March 27, 2009
Muslim Priest and Buddhist Bishop-Elect Are Raising Questions About Syncretism
by George Conger
Christianity Today
Jesus saves, the Episcopal Church teaches, but a growing number of its clergy and leaders believe other faiths may lead to salvation as well. Long divided and distracted by questions of sexual ethics, the Episcopal Church (along with most mainline Protestant communities) are facing a cultural and theological shift towards religious pluralism--the belief that there are diverse paths to God.
The debate is not just academic. In two current cases, Episcopal clergy are under scrutiny for practicing and promoting other religions. On February 12 a devotee of Zen Buddhism was elected bishop of the Episcopal Church's Northern Michigan diocese. Meanwhile, a Seattle-area priest has been given until March 30 to decide whether she is a Muslim or a Christian as her bishop will not permit her to profess both faiths.
The Episcopal Church's problems with syncretism--the blending of belief systems--comes as no surprise to Wade Clark Roof, professor of Religious Studies at the University of California-Santa Barbara and a leading sociologist of religion. "Clearly there are people, including religious leaders, [who find] spiritual wisdom in faiths other than their own," he told Christianity Today.

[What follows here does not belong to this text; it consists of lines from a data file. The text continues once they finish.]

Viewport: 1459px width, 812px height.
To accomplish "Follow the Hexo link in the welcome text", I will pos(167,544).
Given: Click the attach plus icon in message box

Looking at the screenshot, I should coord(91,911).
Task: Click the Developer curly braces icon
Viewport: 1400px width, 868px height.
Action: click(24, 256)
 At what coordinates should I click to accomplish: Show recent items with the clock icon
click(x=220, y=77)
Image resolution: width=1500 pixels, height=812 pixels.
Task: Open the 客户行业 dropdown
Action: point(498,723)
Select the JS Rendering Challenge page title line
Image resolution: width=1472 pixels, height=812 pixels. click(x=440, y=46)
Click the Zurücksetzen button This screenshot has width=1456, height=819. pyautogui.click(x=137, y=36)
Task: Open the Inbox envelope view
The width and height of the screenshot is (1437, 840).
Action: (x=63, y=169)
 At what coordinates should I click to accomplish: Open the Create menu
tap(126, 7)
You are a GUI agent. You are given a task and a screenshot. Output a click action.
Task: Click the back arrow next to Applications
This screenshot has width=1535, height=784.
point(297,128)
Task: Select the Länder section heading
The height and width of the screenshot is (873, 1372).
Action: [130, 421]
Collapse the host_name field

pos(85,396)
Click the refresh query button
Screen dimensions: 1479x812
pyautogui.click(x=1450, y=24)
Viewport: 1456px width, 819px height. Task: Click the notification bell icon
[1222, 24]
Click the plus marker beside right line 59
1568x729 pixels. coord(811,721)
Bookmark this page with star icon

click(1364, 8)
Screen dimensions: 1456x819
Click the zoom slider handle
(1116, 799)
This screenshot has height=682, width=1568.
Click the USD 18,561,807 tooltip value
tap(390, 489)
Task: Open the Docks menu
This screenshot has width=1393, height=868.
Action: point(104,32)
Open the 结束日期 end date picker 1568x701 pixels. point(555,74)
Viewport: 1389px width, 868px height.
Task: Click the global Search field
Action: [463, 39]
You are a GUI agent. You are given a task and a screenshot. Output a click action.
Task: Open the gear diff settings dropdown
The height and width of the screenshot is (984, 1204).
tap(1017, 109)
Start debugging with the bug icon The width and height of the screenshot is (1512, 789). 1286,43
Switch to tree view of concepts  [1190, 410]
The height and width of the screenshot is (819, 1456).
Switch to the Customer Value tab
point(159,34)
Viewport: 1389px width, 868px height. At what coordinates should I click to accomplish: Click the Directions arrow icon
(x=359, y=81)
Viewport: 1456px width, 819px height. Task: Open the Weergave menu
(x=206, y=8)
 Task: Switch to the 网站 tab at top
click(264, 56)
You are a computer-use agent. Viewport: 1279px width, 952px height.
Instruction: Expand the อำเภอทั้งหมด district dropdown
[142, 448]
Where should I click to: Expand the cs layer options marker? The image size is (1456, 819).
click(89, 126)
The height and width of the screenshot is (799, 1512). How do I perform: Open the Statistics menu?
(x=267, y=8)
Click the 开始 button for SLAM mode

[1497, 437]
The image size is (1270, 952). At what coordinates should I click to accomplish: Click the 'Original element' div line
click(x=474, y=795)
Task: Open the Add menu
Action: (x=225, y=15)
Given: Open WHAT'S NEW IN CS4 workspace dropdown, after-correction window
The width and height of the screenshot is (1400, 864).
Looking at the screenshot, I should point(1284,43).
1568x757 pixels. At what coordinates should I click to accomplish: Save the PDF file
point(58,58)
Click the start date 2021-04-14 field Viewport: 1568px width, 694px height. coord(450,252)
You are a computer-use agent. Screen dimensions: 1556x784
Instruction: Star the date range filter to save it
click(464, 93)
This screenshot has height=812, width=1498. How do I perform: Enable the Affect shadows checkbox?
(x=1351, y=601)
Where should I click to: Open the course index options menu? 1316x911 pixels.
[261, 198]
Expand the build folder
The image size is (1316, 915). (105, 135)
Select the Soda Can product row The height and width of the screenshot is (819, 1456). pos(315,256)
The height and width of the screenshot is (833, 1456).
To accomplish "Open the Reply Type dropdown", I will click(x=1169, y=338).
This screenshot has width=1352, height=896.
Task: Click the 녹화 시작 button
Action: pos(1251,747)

This openness to other faiths was "in some respects good in an age of global religious diversity when tolerance and respect are essential to our peace if not our survival," he said. There was also something healthy about seeing "Christ in the face of the other," he said, quoting Thomas Merton. "It implies not just acceptance of the religious other, but something of the intrinsic similarities among people despite their differences."